Роогас объяснил подробнее.

— После мне казалось, что в тот вечер Лапетеус держался как-то необычно. Удивило уже то, что он пригласил нас к себе в гости. Я много лет не встречал его. Он явно отошел и от других присутствовавших там. Зачем мы ему понадобились, это и сейчас трудно понять. (Тут Роогас вспомнил, что на прямой вопрос Паювийдика Лапетеус не ответил.) Потом я догадался, что Лапетеус пригласил к себе людей, которые вместе с ним во время войны принимали участие в одной небольшой, но достаточно трудной оборонной операции. Я чувствую себя косвенно виновным потому, что я не понял его в тот вечер. А не потому, что вместе с другими пошел к нему и выпил там четыре-пять рюмок водки.

Начальник немного помолчал, потом попросил рассказать о товарище Лапетеусе и аварии все, что Роогас считает существенным. Теперь он уже не говорил упрекающим, суровым тоном.

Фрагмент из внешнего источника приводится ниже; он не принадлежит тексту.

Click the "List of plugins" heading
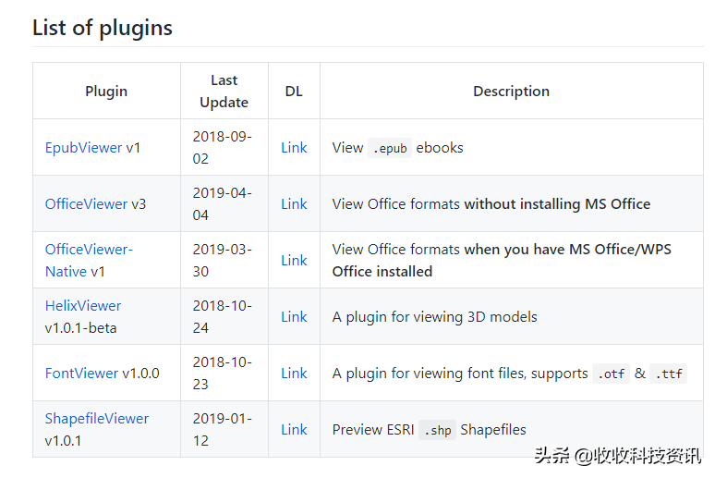This screenshot has width=715, height=478. coord(103,28)
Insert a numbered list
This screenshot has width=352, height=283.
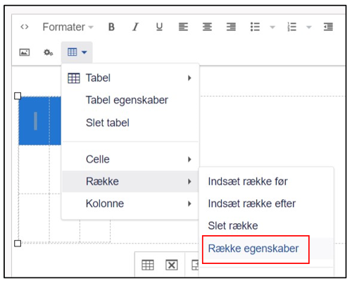pos(292,27)
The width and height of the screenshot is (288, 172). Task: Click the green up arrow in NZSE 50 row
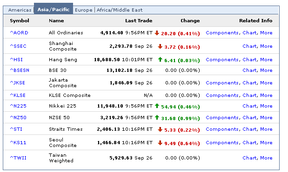point(157,117)
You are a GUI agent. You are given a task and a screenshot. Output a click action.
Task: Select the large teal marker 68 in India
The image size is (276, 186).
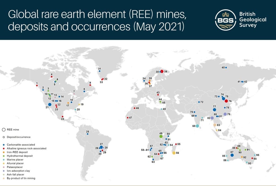[x=198, y=126]
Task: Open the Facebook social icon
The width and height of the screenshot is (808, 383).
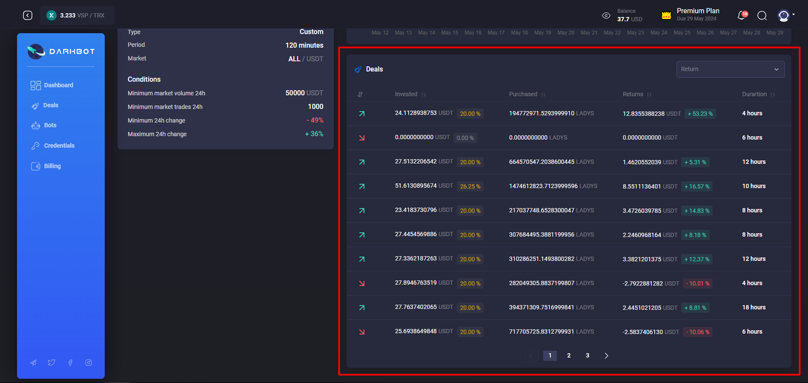Action: pyautogui.click(x=70, y=363)
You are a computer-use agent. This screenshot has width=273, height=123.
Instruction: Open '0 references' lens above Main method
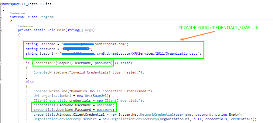click(26, 26)
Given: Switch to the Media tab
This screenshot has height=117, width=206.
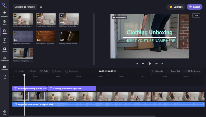Looking at the screenshot, I should click(5, 32).
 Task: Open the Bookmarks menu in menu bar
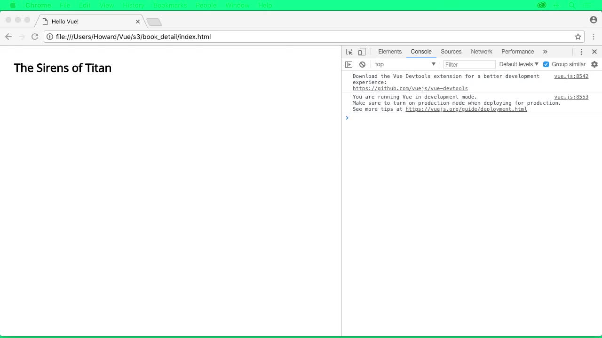170,5
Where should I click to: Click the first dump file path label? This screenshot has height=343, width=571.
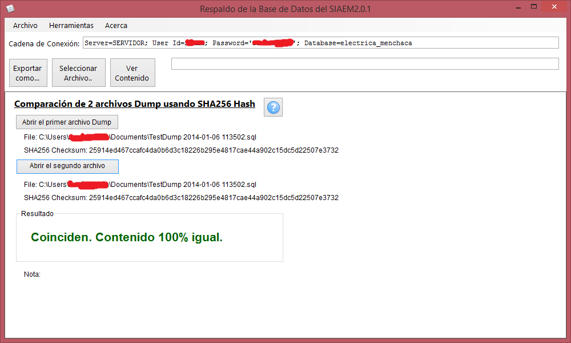click(140, 137)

Майор Роогас рассказал об обороне развалин и о том, что в военные годы они хорошо понимали друг друга, да и после войны первое время сохраняли хорошие отношения. Но потом связи Лапетеуса с фронтовыми товарищами прервались. Кроме Виктора Хаавика, который и в дальнейшем оставался другом Лапетеуса. Не скрыл Роогас и того, что его больше всего мучало: в тот вечер Лапетеус был не в себе. Иначе он никогда не сел бы за руль. Но ни Роогас, ни другие не разобрались тогда в нем. Не сказал Роогас только о том, что, вероятно, сильнее всего на Лапетеуса подействовало отсутствие его жены и Хаавика. Ведь Лапетеус явно отправился на поиски Реэт. Высказать эти подозрения Роогас счел неуместным. Есть предположения, оскорбительные уже сами по себе.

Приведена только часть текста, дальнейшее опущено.